Turn the part of the records that runs from their start through the line containing "Action: 400,134" into a JSON list of strings, one string per line, leaving out blank lines.

-- Rows of pointing data --
---+---

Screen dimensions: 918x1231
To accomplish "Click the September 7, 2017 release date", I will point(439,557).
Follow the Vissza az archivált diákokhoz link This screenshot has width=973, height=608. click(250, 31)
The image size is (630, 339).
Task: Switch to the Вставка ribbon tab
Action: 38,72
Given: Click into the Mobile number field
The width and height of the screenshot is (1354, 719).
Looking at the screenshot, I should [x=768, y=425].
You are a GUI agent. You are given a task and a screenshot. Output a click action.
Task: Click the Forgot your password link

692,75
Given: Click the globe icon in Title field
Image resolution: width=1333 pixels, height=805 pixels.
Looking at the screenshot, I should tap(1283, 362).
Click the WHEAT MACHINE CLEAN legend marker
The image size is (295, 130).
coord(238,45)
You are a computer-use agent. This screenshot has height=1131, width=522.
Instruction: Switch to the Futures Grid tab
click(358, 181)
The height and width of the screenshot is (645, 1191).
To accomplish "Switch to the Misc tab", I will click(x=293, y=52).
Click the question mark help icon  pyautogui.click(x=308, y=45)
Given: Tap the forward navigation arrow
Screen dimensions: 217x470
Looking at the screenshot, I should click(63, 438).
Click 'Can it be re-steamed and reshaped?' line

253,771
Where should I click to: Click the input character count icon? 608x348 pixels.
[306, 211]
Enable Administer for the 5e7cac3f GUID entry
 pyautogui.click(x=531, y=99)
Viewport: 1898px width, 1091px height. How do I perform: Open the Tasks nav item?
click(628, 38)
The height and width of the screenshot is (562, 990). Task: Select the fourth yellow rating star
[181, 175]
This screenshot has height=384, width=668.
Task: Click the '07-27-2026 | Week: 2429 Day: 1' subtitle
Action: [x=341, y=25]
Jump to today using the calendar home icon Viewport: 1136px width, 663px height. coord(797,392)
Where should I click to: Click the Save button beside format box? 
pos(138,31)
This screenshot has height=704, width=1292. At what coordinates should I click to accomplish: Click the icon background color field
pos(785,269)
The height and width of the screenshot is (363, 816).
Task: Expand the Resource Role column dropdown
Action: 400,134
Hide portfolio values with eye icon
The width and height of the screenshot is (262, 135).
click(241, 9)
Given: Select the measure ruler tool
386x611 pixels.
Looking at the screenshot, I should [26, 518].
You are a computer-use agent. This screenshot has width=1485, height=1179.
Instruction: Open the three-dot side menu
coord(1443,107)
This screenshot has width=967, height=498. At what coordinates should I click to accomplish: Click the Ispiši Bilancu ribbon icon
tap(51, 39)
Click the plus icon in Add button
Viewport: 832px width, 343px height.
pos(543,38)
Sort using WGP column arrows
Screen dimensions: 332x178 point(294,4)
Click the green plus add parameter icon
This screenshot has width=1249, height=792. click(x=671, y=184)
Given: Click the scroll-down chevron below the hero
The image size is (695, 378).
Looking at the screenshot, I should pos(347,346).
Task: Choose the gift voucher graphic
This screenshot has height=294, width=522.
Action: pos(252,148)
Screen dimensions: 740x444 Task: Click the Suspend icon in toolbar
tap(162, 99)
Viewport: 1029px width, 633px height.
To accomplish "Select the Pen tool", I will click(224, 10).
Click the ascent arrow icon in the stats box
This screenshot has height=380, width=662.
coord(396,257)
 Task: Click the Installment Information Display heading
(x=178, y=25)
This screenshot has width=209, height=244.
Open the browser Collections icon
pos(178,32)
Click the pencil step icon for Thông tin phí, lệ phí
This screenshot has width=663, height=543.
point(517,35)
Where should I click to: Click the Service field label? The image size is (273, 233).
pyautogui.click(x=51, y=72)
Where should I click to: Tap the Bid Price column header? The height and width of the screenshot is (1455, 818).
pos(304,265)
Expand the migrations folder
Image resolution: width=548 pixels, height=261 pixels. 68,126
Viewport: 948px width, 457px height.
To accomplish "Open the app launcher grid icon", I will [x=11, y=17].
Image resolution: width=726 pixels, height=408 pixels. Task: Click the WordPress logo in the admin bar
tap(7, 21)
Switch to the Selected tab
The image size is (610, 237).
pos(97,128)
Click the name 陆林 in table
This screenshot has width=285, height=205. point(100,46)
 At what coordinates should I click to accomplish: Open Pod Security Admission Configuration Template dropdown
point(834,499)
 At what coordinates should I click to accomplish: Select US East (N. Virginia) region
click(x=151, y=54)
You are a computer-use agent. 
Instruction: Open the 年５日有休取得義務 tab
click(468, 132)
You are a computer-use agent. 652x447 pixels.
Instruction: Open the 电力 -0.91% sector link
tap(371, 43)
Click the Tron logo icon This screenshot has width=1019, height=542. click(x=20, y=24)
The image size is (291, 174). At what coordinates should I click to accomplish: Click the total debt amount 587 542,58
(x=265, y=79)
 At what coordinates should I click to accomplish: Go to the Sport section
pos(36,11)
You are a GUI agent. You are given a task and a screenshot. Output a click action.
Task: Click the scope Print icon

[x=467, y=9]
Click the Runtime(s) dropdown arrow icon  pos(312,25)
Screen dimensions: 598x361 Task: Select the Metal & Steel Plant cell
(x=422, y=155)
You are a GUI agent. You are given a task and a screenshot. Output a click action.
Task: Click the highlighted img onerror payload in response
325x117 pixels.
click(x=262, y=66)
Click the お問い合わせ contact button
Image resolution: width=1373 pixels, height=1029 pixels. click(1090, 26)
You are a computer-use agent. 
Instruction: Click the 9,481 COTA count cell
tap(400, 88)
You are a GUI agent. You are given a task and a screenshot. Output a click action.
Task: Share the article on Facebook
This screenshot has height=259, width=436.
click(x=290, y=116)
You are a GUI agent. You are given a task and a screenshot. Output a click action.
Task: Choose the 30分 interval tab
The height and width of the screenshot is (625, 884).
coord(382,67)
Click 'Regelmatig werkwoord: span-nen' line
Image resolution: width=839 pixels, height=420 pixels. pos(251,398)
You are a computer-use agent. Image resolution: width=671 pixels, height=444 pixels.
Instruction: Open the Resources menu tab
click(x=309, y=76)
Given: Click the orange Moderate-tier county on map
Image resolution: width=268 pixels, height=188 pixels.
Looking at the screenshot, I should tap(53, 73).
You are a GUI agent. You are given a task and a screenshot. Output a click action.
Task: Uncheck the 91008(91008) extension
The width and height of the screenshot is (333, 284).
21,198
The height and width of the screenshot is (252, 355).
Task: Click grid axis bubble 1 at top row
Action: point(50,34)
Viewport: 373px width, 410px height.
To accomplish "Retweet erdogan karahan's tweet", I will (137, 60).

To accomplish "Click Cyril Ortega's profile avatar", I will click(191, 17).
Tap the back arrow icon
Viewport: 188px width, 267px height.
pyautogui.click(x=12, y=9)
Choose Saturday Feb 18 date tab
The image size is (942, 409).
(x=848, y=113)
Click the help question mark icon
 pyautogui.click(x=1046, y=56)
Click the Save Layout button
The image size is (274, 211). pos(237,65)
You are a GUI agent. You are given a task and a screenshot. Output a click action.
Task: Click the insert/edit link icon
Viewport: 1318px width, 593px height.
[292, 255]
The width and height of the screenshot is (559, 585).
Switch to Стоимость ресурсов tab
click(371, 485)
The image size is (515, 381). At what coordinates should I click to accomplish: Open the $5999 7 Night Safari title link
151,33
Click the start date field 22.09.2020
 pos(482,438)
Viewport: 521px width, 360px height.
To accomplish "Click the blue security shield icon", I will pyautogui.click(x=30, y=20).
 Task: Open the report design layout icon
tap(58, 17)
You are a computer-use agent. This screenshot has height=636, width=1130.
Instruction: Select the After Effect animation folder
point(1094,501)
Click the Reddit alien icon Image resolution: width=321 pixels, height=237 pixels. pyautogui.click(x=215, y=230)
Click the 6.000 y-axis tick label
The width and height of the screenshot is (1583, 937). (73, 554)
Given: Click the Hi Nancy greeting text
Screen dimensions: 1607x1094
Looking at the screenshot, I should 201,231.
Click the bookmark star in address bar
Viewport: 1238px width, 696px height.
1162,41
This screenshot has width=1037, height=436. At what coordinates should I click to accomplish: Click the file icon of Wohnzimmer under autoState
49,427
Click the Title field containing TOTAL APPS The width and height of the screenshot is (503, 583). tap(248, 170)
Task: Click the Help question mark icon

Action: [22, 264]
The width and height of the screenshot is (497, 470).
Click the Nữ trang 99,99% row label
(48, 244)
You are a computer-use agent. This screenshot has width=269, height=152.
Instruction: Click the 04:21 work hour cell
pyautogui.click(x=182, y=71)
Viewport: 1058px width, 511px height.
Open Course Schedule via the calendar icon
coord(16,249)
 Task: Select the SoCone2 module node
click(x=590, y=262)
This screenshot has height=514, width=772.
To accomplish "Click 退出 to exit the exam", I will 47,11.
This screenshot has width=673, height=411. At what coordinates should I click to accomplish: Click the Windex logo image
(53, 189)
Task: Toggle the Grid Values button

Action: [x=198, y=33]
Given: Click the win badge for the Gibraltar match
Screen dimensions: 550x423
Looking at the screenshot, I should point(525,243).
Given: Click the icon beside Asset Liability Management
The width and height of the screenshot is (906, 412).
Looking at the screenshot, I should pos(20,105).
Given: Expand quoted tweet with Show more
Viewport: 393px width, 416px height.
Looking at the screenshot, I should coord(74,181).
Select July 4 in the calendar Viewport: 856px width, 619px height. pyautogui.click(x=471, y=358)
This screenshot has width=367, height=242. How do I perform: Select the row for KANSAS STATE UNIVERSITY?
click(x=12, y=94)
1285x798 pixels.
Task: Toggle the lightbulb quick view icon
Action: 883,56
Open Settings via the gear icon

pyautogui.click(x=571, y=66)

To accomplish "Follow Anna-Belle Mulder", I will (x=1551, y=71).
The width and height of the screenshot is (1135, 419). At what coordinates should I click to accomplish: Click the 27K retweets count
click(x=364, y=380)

---+---

-- CORRECT ANSWER --
[
  "Screen dimensions: 918x1231",
  "To accomplish \"Click the September 7, 2017 release date\", I will point(439,557).",
  "Follow the Vissza az archivált diákokhoz link This screenshot has width=973, height=608. click(250, 31)",
  "The image size is (630, 339).",
  "Task: Switch to the Вставка ribbon tab",
  "Action: 38,72",
  "Given: Click into the Mobile number field",
  "The width and height of the screenshot is (1354, 719).",
  "Looking at the screenshot, I should [x=768, y=425].",
  "You are a GUI agent. You are given a task and a screenshot. Output a click action.",
  "Task: Click the Forgot your password link",
  "692,75",
  "Given: Click the globe icon in Title field",
  "Image resolution: width=1333 pixels, height=805 pixels.",
  "Looking at the screenshot, I should tap(1283, 362).",
  "Click the WHEAT MACHINE CLEAN legend marker",
  "The image size is (295, 130).",
  "coord(238,45)",
  "You are a computer-use agent. This screenshot has height=1131, width=522.",
  "Instruction: Switch to the Futures Grid tab",
  "click(358, 181)",
  "The height and width of the screenshot is (645, 1191).",
  "To accomplish \"Switch to the Misc tab\", I will click(x=293, y=52).",
  "Click the question mark help icon  pyautogui.click(x=308, y=45)",
  "Given: Tap the forward navigation arrow",
  "Screen dimensions: 217x470",
  "Looking at the screenshot, I should click(63, 438).",
  "Click 'Can it be re-steamed and reshaped?' line",
  "253,771",
  "Where should I click to: Click the input character count icon? 608x348 pixels.",
  "[306, 211]",
  "Enable Administer for the 5e7cac3f GUID entry",
  " pyautogui.click(x=531, y=99)",
  "Viewport: 1898px width, 1091px height. How do I perform: Open the Tasks nav item?",
  "click(628, 38)",
  "The height and width of the screenshot is (562, 990). Task: Select the fourth yellow rating star",
  "[181, 175]",
  "This screenshot has height=384, width=668.",
  "Task: Click the '07-27-2026 | Week: 2429 Day: 1' subtitle",
  "Action: [x=341, y=25]",
  "Jump to today using the calendar home icon Viewport: 1136px width, 663px height. coord(797,392)",
  "Where should I click to: Click the Save button beside format box? ",
  "pos(138,31)",
  "This screenshot has height=704, width=1292. At what coordinates should I click to accomplish: Click the icon background color field",
  "pos(785,269)",
  "The height and width of the screenshot is (363, 816).",
  "Task: Expand the Resource Role column dropdown",
  "Action: 400,134"
]